Table of Contents
ISRN Probability and Statistics
Volume 2012 (2012), Article ID 568385, 32 pages
http://dx.doi.org/10.5402/2012/568385
Review Article

Ranked Set Sampling: Its Relevance and Impact on Statistical Inference

Department of Statistics, The Ohio State University, Columbus, OH 43210, USA

Received 21 October 2012; Accepted 8 November 2012

Academic Editors: F. Fagnola, S. Lototsky, C. Proppe, and L. Sacerdote

Copyright © 2012 Douglas A. Wolfe. This is an open access article distributed under the Creative Commons Attribution License, which permits unrestricted use, distribution, and reproduction in any medium, provided the original work is properly cited.

Abstract

Ranked set sampling (RSS) is an approach to data collection and analysis that continues to stimulate substantial methodological research. It has spawned a number of related methodologies that are active research arenas as well, and it is finally beginning to find its way into significant applications beyond its initial agricultural-based birth in the seminal paper by McIntyre (1952).
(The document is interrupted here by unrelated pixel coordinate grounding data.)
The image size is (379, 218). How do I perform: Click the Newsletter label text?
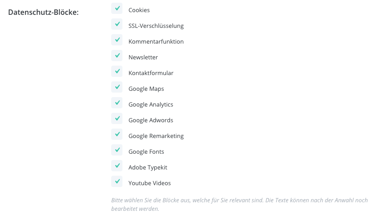pos(143,57)
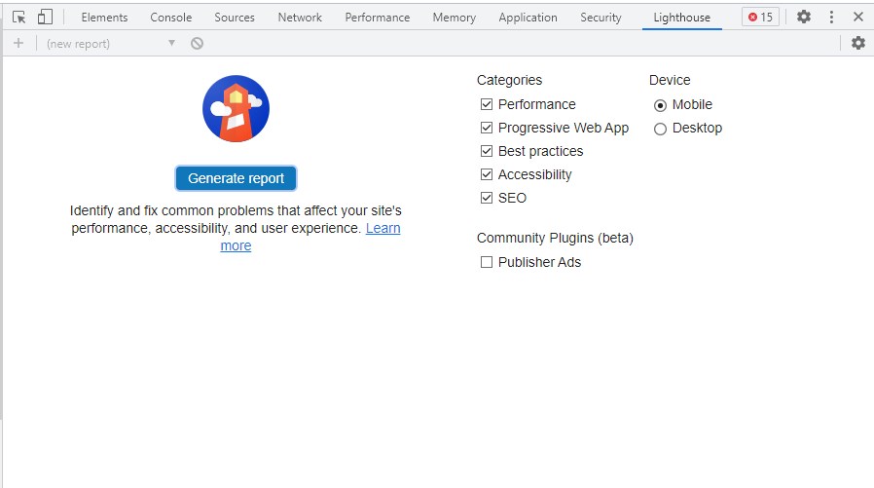This screenshot has width=874, height=488.
Task: Follow the Learn more link
Action: (382, 228)
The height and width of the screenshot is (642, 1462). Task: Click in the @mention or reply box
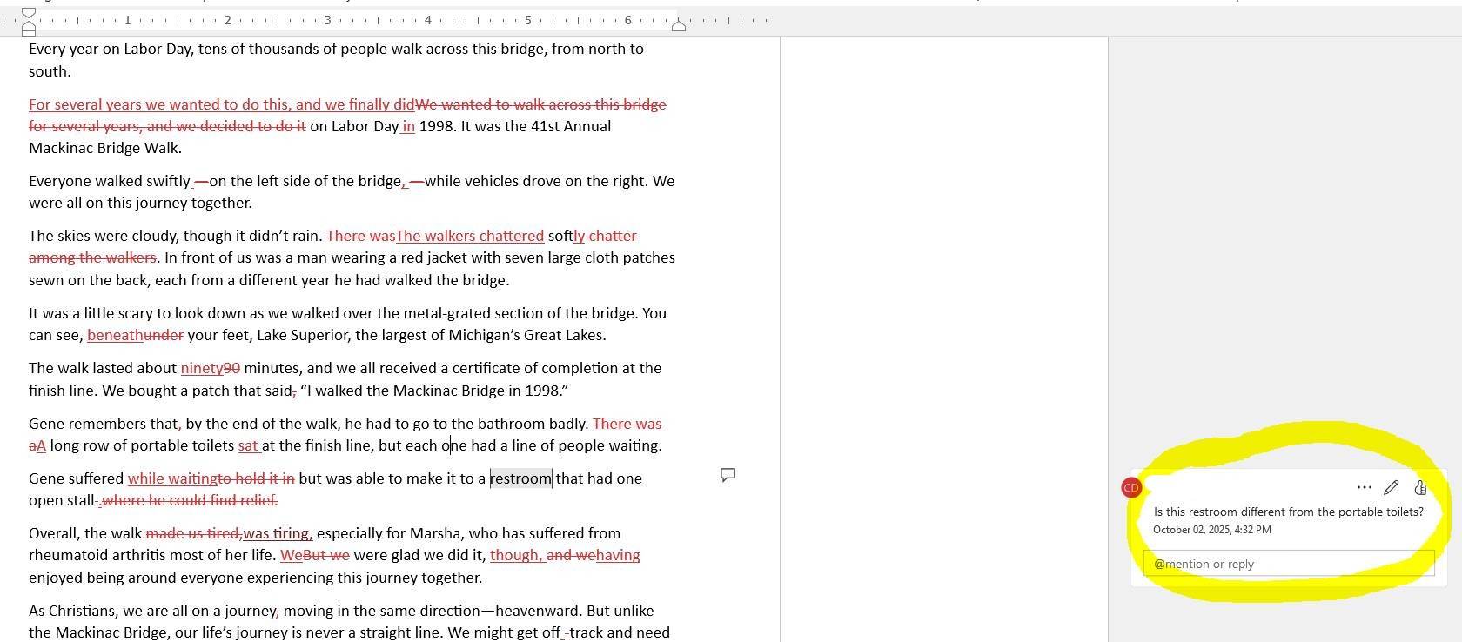[x=1288, y=564]
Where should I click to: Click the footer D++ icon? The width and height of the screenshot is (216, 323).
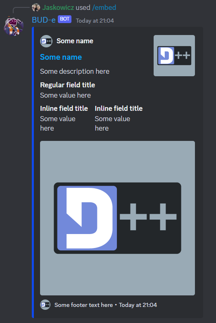[45, 305]
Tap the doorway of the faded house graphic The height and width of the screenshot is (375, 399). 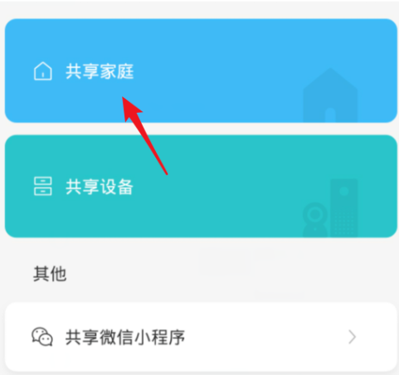coord(330,114)
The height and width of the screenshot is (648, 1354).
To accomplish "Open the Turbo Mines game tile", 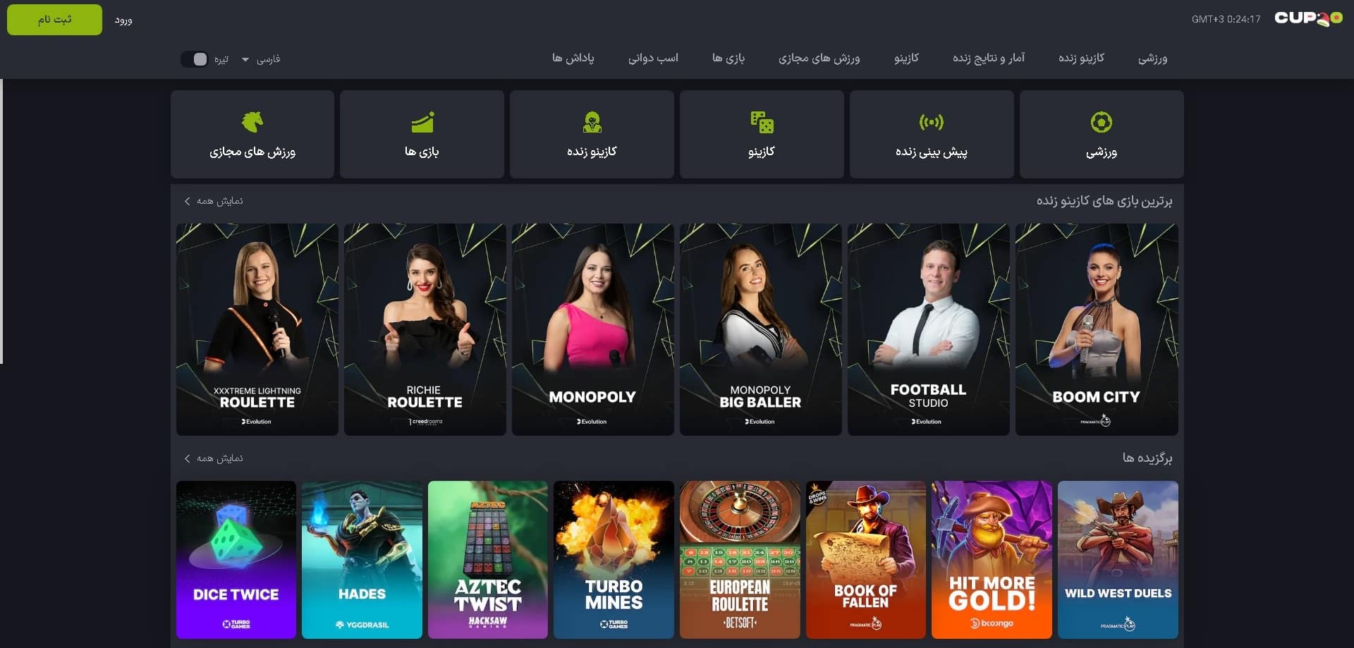I will [x=614, y=560].
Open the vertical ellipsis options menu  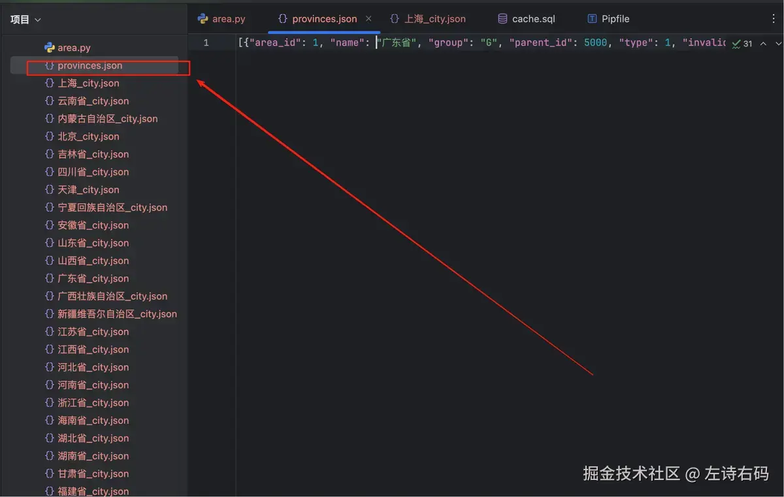tap(774, 18)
In this paper, we provide an introduction to the basic concepts underlying ranked set sampling, in general, with specific illustrations from the one- and two-sample settings. Emphasis is on the breadth of the ranked set sampling approach, with targeted discussion of the many options available to the researcher within the RSS paradigm. The paper also provides a thorough bibliography of the current state of the field and introduces the reader to some of the most promising new methodological extensions of the RSS approach to statistical data analysis.